Siang ini Jennie sengaja menunggu kepulangan Yura di depan sekolahan. Ia ingin bertemu dan membujuk anak itu untuk kembali tinggal bersamanya. Ia sungguh tidak bisa, hidup tanpa Yura bagaikan meminum racun yang akan membunuhnya secara perlahan. Hanya Yura alasan ia kuat dan bertahan hingga sekarang. Lantas jika kini Yura tidak mau kepadanya, atau bahkan membencinya, apa yang akan ia perbuat selanjutnya? Tidak ada lagi alasan dirinya hidup di dunia. Semua orang yang ia sayang, satu persatu memilih pergi meninggalkannya.
"Yura..." Jennie bergumam lirih saat melihat Yura baru saja keluar dari kelasnya. Tanpa menunggu lama, ia buru-buru berlari dan memeluk anak itu dengan erat.

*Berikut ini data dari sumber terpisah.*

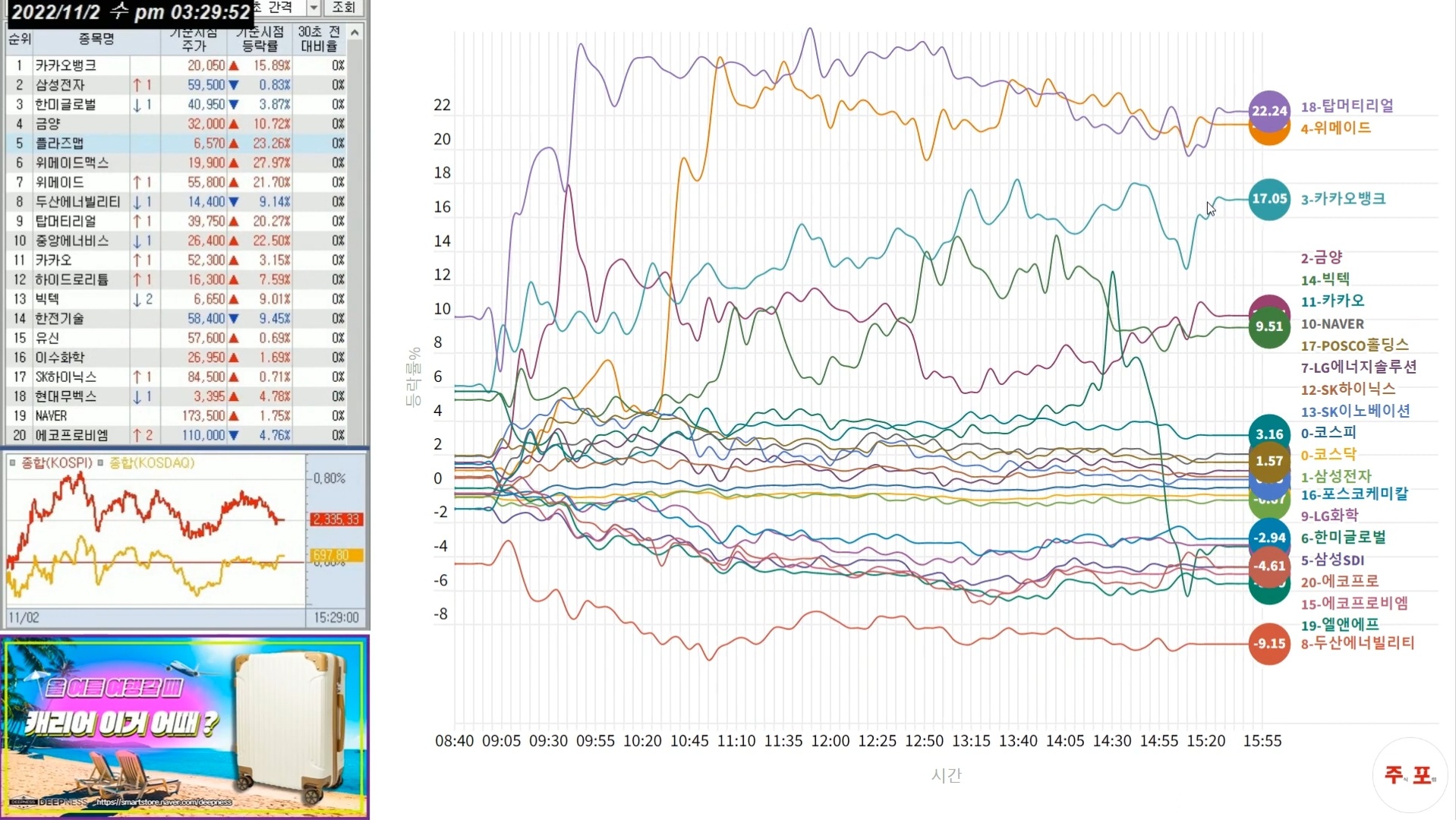The width and height of the screenshot is (1456, 820).
Task: Toggle the 종합(KOSDAQ) legend checkbox
Action: click(101, 462)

"Mama sangat rindu kepadamu, Yura. Tolong maafkan mama. Kita tinggal bersama lagi, ya?"
Jennie melepas pelukannya, menangkup wajah Yura dan memberikan kecupan sayang di keningnya.

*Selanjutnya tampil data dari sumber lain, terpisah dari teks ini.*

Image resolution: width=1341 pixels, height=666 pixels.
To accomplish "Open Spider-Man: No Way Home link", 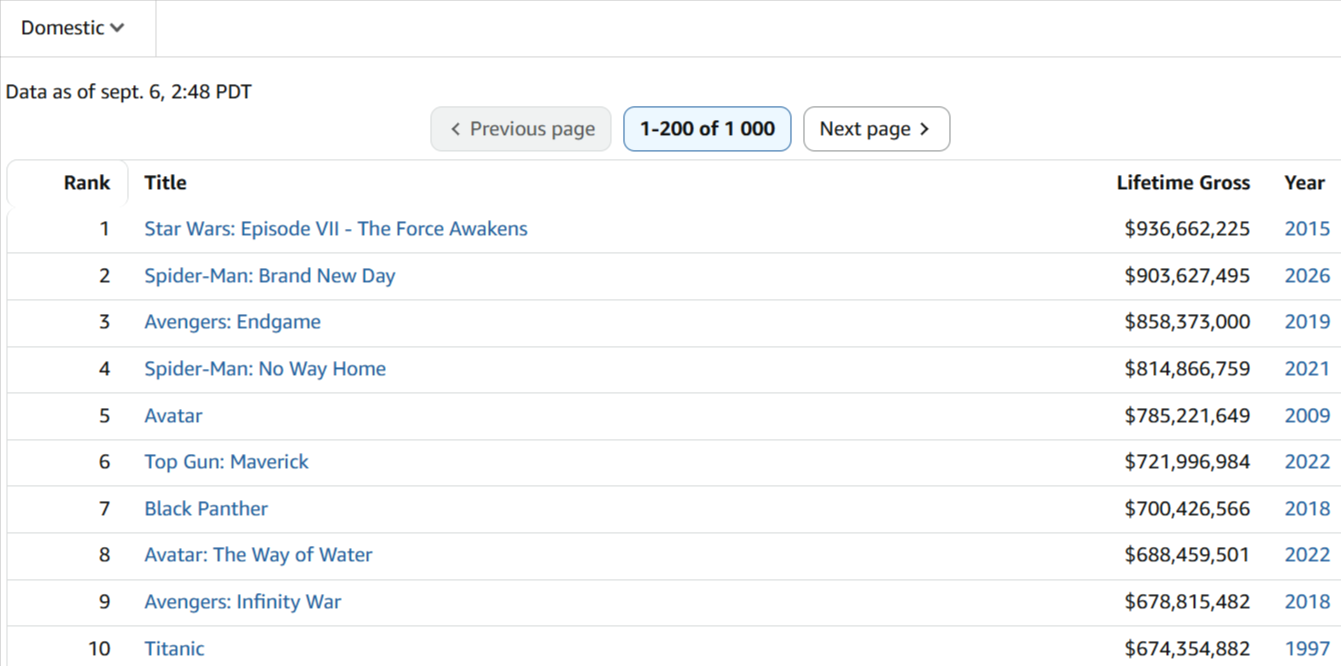I will click(x=265, y=369).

"Yura mau pulang sama mama, kan?"
Tak ada jawaban darinya. Anak itu hanya diam memandang tanpa sedikit pun memberikan respon kepadanya. Bahkan saat Jennie memeluknya tadi, anak itu hanya diam tanpa niat menyambut pelukan hangat dari dirinya.

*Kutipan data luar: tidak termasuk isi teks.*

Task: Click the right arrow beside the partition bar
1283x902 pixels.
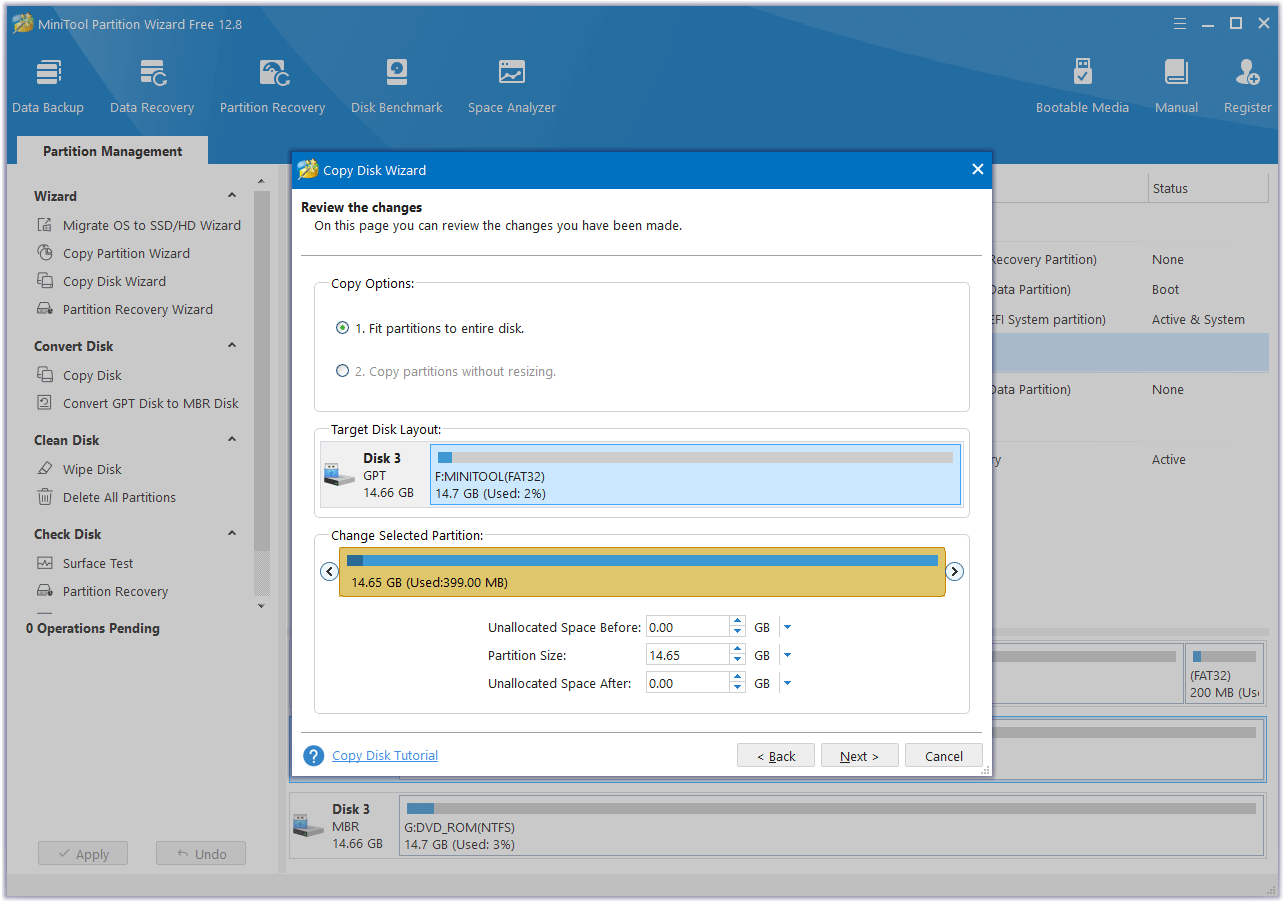Action: coord(954,571)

"Kenapa hanya diam? Apa kamu tidak enak badan? Iya?" Jennie menyentuh dahi Yura dengan punggung tangannya untuk mengecek suhu tubuhnya. Ia sangat khawatir jika kediaman Yura merupakan efek dari kondisi tubuhnya yang kurang sehat. Tapi ternyata bukan, suhu tubuhnya normal.
"Mama pulang saja." Ucapnya seraya membetulkan posisi tasnya.
"Itu, om tampan sudah datang." Yura melangkah begitu saja meninggalkan Jennie yang masih diam menatapnya.
"Ayo kita pulang." Ji Yong menyambut tangan Yura dan membawanya masuk ke dalam mobilnya.
"Yura!"
Ji Yong hanya melirik tanpa memperdulikan teriakan Jennie yang masih memanggil-manggil nama anaknya. Dalam hati ia merasa bangga karena Yura lebih memilih dirinya dibanding mamanya.
"Bagaimana sekolahmu hari ini, Sayang? Hal baru apa yang guru ajarkan? Apakah kamu merasa senang?" Ji Yong mencoba memulai obrolan, namun Yura masih saja diam. Ji Yong yang penasaran pun menoleh ke arahnya untuk melihat apa yang anak itu sedang lakukan.
"Hiks..." Sebuah isakan terdengar, membuat Ji Yong dengan cepat menepikan mobilnya dan berhenti sejenak.
"Hei, ada apa?" Ji Yong melepas seatbeltnya dan mendekat pada Yura. Ia merangkulnya dan memberikan kata penenang padanya.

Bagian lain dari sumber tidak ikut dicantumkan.